The Reserve Bank of India (RBI) on 29 November announced that it is going to launch inflation-indexed savings securities for retail investors. Unlike the tranche announced in May, this one will be indexed to the Consumer Price Index (CPI) rather than the Wholesale Price Index (WPI). While both indices measure the rate of inflation, there is a vast difference in the components.
Wholesale Price Index
As the name suggests, this index looks at the change in wholesale prices. You can look at it like a basket of goods for which the change in their bulk prices are noted from one period to another. For example, the last WPI release showed a change of 7%. This means compared with the level a year ago, prices of goods in the basket have collectively increased 7%. Also, the goods are placed in a certain proportion in the wholesale basket.
Around 20.12% of the basket consists of primary articles; this includes food articles such as cereals, meat, fish, fruits and vegetables. It also includes non-food articles such as cooking oil, cotton, jute and minerals. The next big group is fuel and power (14.91%) and this includes elements such as electricity, mineral oils and coal.

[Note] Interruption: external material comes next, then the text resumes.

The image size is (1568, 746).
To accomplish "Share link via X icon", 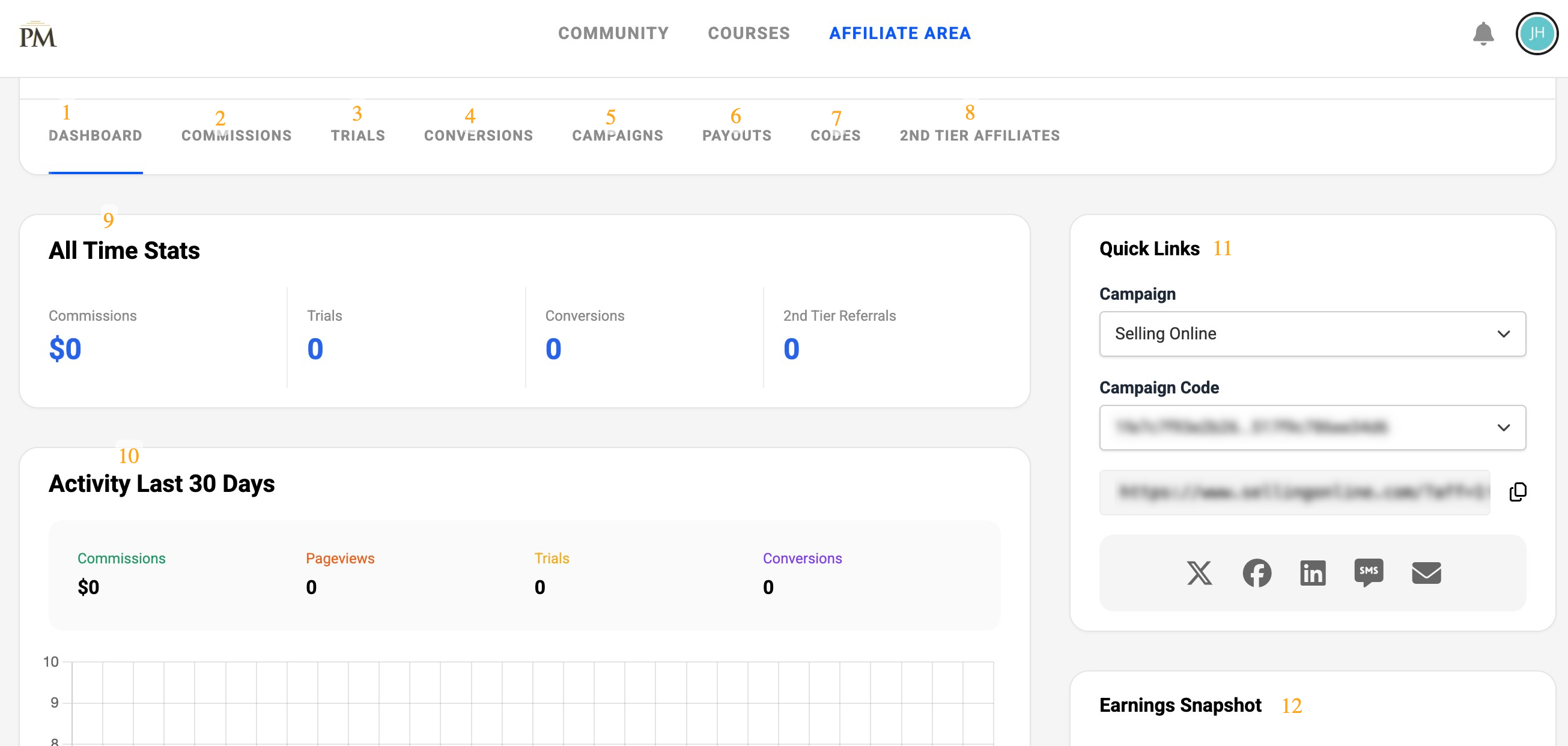I will click(x=1199, y=572).
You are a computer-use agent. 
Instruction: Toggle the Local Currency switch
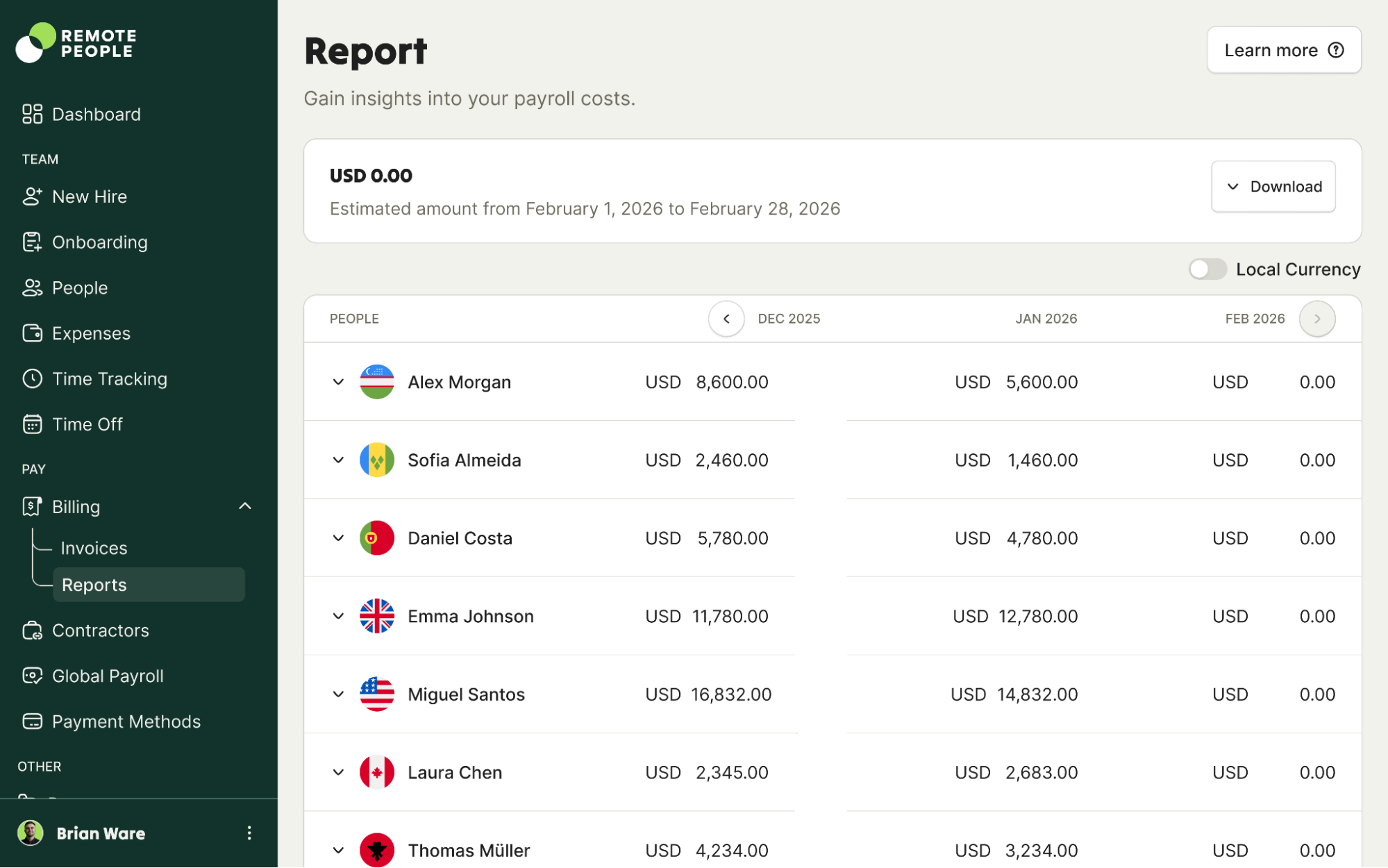1207,269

Items such as kerosene, diesel, liquefied petroleum gas and petrol also fall in this category.
However, the biggest group is manufactured goods (64.9%). There are many sub-groups in this category; some of the main ones are chemical and chemical products, basic metals, alloys and metal products, food products, machinery and machine tools and textiles. Changes in bulk prices of items in the WPI basket may not affect you or your spending directly but ultimately this trickles down to retail prices as well.
Consumer Price Index
This index is linked to consumer prices or prices of retail goods. The basket of goods is very different from the WPI basket. Earlier the CPI was compiled for three segments—industrial, agricultural and rural workers. However, in 2012 this got changed and is now compiled as urban household and rural household linked CPI. This is relevant because the consumption patterns vary vastly in urban and rural India. The CPI is like your shopping basket. The new CPI has five sub-groups including food and beverages, fuel and light, housing and clothing, bedding and footwear. The weightages differ for the rural and urban baskets. For example, the urban basket has a much higher weightage to housing related items. Unlike the WPI, this is more relevant to an individual’s daily expenditure.

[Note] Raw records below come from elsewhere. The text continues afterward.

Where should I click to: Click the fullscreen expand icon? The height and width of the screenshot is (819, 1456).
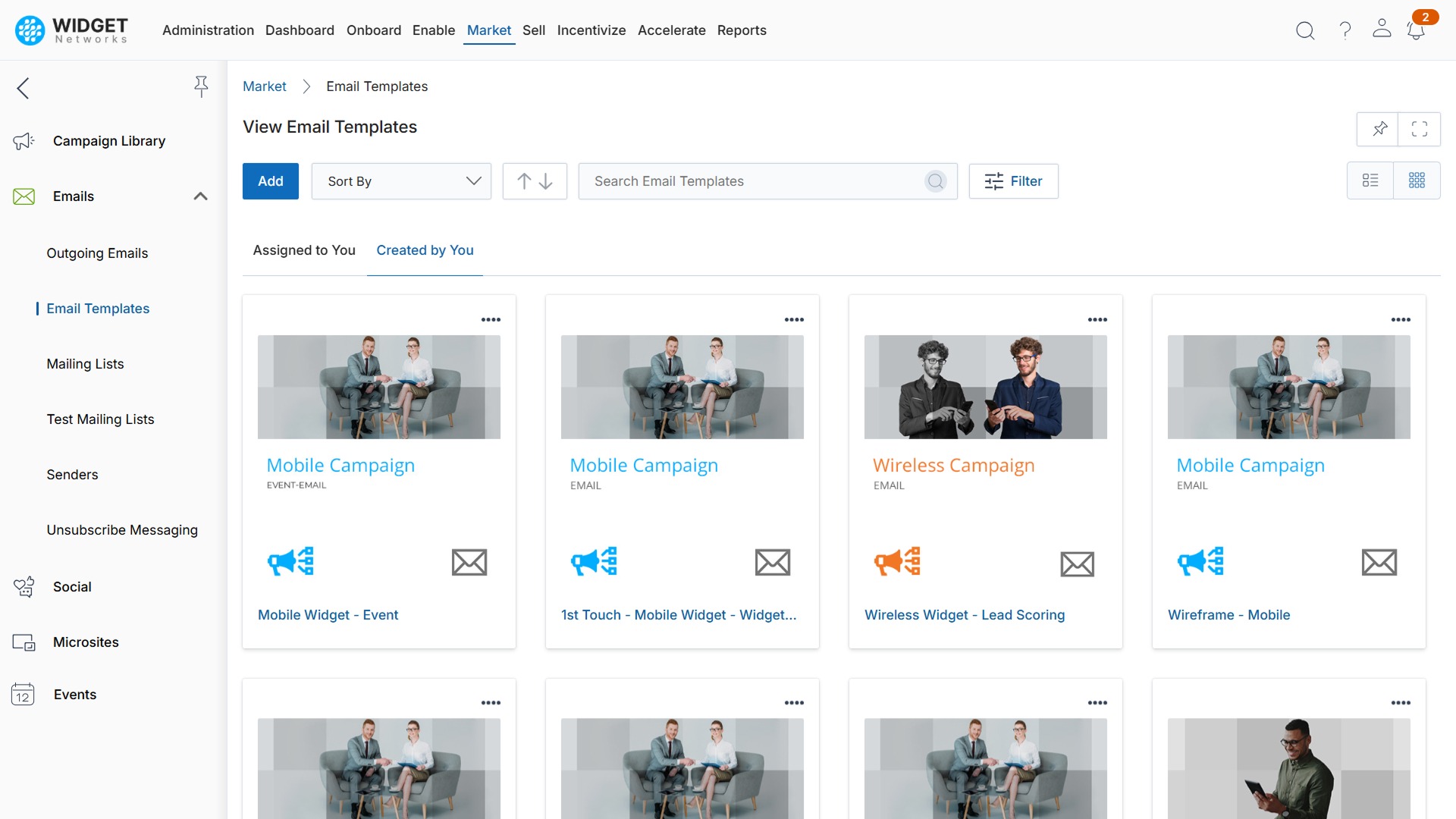(1420, 129)
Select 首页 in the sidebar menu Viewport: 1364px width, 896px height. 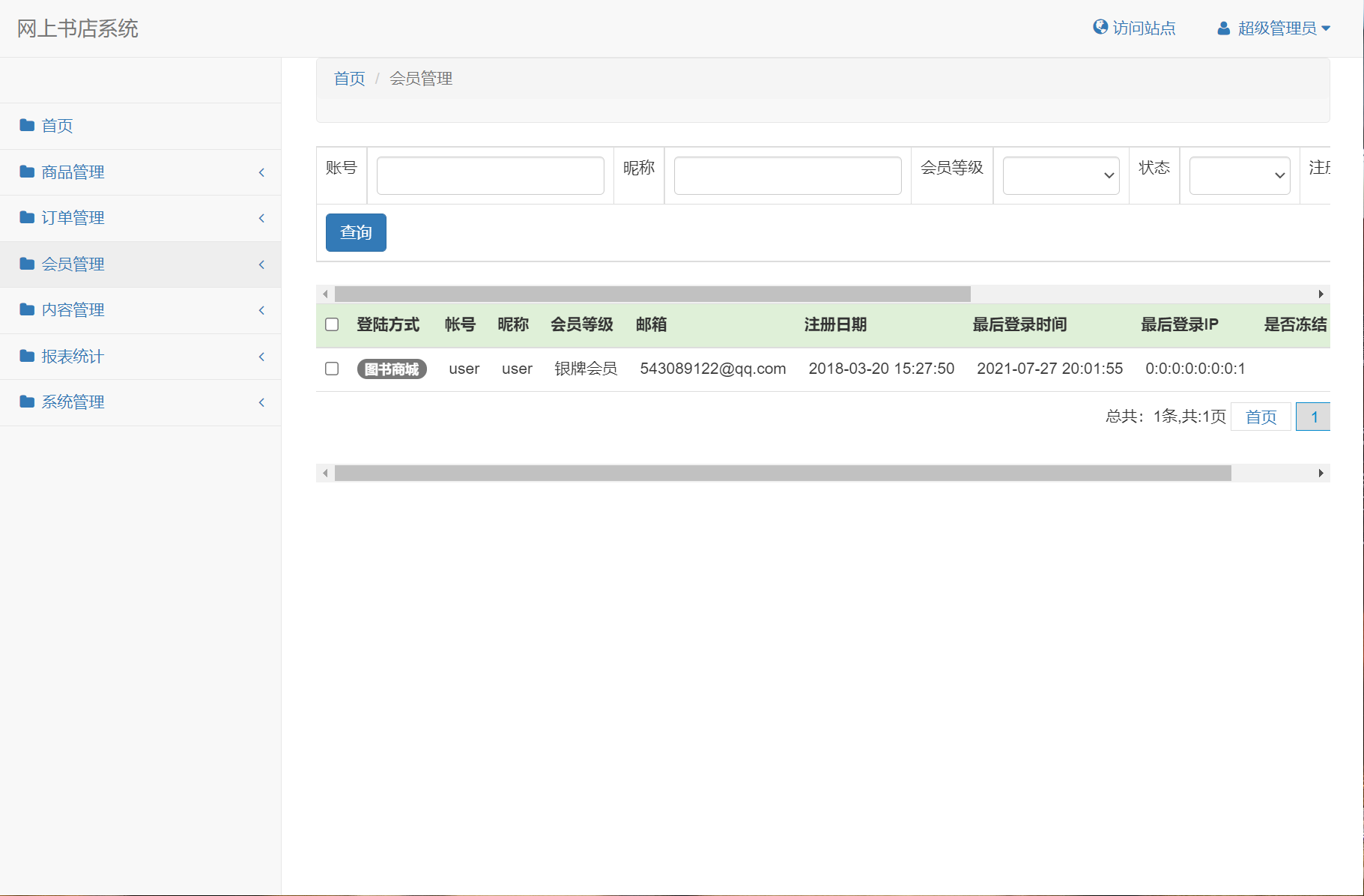57,126
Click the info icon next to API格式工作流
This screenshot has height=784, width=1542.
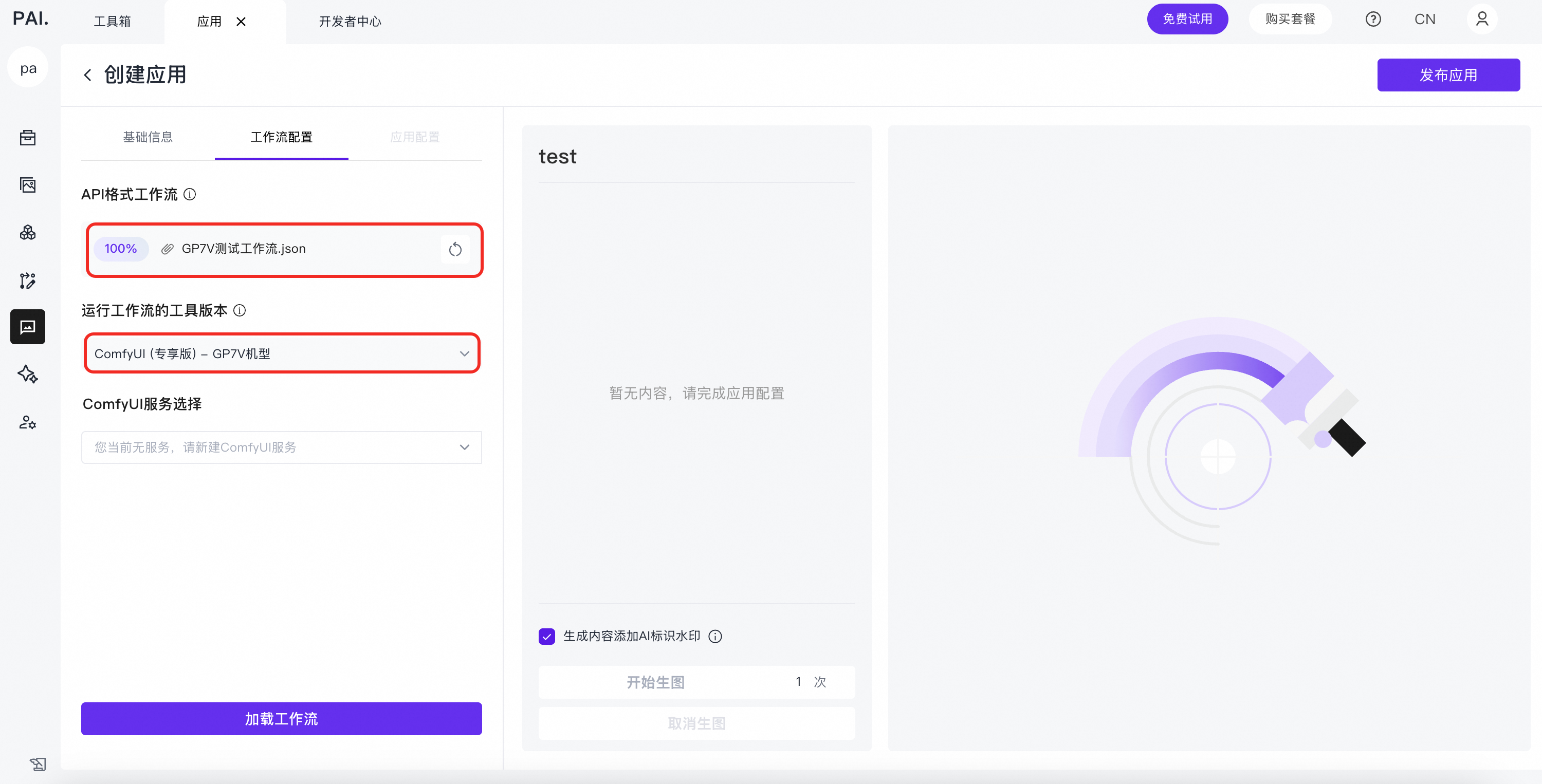click(x=190, y=195)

There are some common components in both baskets—such as fuel and food articles—but here as well, the CPI focuses mainly on end consumption linked articles whereas the WPI as a mix of both. If you look at the end number as well, the latest WPI inflation stands at 7%, whereas the CPI inflation figure is 10.09%. Given the composition of both indices and the difference in inflation as calculated under both, it makes sense to have inflation-indexed bonds meant for retail investors linked to CPI.